Zudem fallen die Auswirkungen von familiären Bildungsentscheidungen je nach sozialer Schicht unterschiedlich aus und erklären, weshalb Kinder aus gut situierten Verhältnissen anspruchsvolleren und kostspieligeren Bildungswegen zugewiesen werden, auch wenn sie sich nicht von Kindern aus einfachen Verhältnissen unterscheiden. Geht es ums Gymnasium verfügen gebildete Väter und Mütter über eine grössere Bildungsmotivation, fürchten sich kaum vor Investitionsrisiken und gewichten auch das Sozialprestige höher als Arbeiterfamilien. Diese kennen das Gymnasium nicht aus eigener Erfahrung, schätzen die Zugangshürden als sehr hoch ein und schrecken vor den erwarteten Investitionskosten zurück, was sich in einer deutlichen Skepsis gegenüber akademischer Bildung äussern kann. Er zeigt sich im «Habitus der Notwendigkeit» der ein Verhalten meint, das sich an der Verwertbarkeit der Ausbildung orientiert. Solche Eltern wünschen sich, ihre Kinder sollten wie sie eine Berufslehre absolvieren und relativ schnell eigenes Geld verdienen. Dieser Verwertbarkeitsgedanke kann den intellektuellen Bildungshorizont von Arbeiterkindern deutlich einschränken.

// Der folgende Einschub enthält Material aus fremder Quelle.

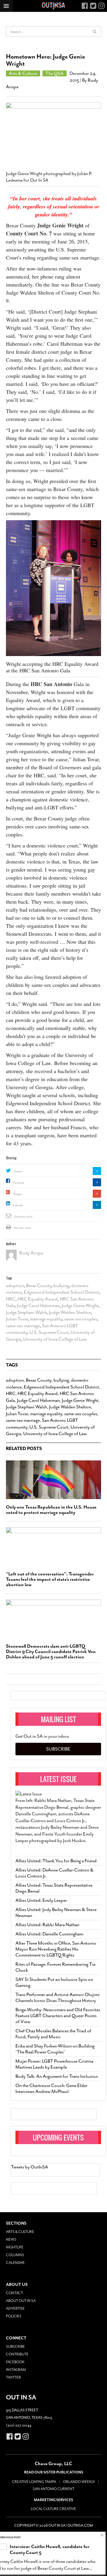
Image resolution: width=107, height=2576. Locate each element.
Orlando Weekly (79, 2481)
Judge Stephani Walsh (26, 1312)
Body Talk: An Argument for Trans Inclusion (56, 2076)
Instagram (16, 2369)
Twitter (18, 1171)
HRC (10, 1299)
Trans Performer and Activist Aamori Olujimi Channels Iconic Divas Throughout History (57, 1997)
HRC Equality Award (38, 1299)
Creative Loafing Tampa (34, 2481)
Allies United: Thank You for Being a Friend (56, 1861)
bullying (61, 1286)
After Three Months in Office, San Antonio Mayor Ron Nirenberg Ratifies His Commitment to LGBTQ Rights (55, 1949)
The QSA (54, 73)
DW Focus (53, 6)
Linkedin (18, 1205)
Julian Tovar (17, 1319)
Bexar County (38, 1286)
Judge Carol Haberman (38, 1306)
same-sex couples (80, 1319)
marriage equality (46, 1319)
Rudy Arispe (31, 1253)
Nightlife (14, 2247)
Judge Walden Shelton (70, 1312)
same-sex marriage (23, 1326)
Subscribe (58, 1749)
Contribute (17, 2354)
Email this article (23, 1216)
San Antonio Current (53, 2489)
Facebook (18, 1183)
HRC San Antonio (51, 684)
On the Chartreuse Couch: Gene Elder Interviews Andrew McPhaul (51, 2088)
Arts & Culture (23, 73)
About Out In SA (21, 2300)
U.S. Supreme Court (48, 1332)
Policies (13, 2316)
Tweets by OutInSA (29, 2167)
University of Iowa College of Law (55, 1339)
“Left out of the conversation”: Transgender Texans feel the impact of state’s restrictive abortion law (50, 1579)
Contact (14, 2293)
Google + (18, 1194)
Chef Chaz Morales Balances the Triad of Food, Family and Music (53, 2034)
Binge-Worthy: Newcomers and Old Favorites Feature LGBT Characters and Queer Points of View (57, 2016)
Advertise (15, 2308)
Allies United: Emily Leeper (41, 1900)
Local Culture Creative (53, 2508)
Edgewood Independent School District (61, 1292)
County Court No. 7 (29, 233)
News (11, 2239)
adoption (15, 1286)
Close (102, 2535)
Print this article (23, 1228)
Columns (15, 2255)
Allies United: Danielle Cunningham (49, 1934)
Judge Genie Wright (60, 225)
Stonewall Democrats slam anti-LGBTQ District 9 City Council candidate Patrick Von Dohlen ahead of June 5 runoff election (51, 1651)
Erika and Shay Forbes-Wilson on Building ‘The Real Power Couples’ (55, 2049)
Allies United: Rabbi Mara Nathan (47, 1925)
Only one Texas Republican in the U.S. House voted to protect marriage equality (51, 1509)
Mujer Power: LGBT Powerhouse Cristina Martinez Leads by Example (54, 2064)
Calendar (15, 2262)
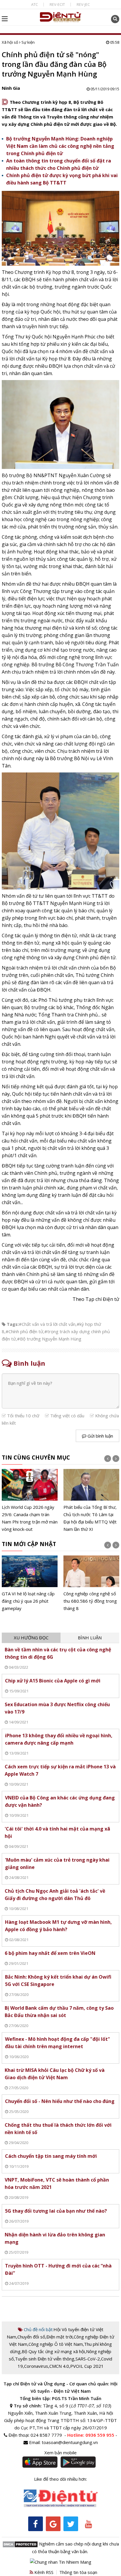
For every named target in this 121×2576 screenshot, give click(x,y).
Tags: (13, 1324)
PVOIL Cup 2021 (87, 2366)
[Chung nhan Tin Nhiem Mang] (60, 2562)
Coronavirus (36, 2366)
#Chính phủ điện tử (24, 1331)
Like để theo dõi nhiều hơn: (60, 2479)
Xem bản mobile (60, 2452)
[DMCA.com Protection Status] (20, 2544)
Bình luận (90, 1637)
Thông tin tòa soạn (78, 2572)
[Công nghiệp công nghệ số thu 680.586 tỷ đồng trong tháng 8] (91, 1583)
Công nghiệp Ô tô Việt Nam (55, 2344)
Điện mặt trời (59, 2337)
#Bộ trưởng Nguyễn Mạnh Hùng (49, 1339)
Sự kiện (28, 42)
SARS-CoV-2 (87, 2359)
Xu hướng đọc (31, 1637)
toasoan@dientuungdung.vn (70, 2442)
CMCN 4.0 (59, 2366)
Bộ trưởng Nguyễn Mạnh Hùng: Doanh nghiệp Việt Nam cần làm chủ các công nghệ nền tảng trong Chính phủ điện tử (60, 146)
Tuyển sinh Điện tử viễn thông (44, 2359)
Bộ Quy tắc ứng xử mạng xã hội (53, 2351)
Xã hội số (10, 42)
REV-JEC (83, 4)
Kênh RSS (43, 2572)
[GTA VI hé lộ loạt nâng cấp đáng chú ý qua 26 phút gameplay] (30, 1583)
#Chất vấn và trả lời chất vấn (47, 1324)
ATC (34, 4)
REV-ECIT (57, 4)
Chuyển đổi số (31, 2337)
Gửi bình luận (99, 1436)
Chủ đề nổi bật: (38, 2329)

Selbstverständlich gibt es Arbeiterfamilien, die stolz sind auf ihr smartes Kind, das Gymnasium unterstützen und alles dafür tun, ihm diesen Schritt zu ermöglichen. Doch je niedriger die Bildungsorientierung der Familie, desto deutlicher ist die skeptische Haltung. Aussagen wie «Wer ins Gymnasium geht und studiert, weiss nicht, was arbeiten heisst» werden zu einem schlechten Fundament für junge Menschen, die als erste in der Familie überhaupt darüber nachdenken, das Gymnasium und einen akademischen Bildungsweg in den Blick zu nehmen. Zweifel, ein geringes Selbstbewusstsein und Angst vor dem Scheitern sind als Aufstiegsängste vorprogrammiert.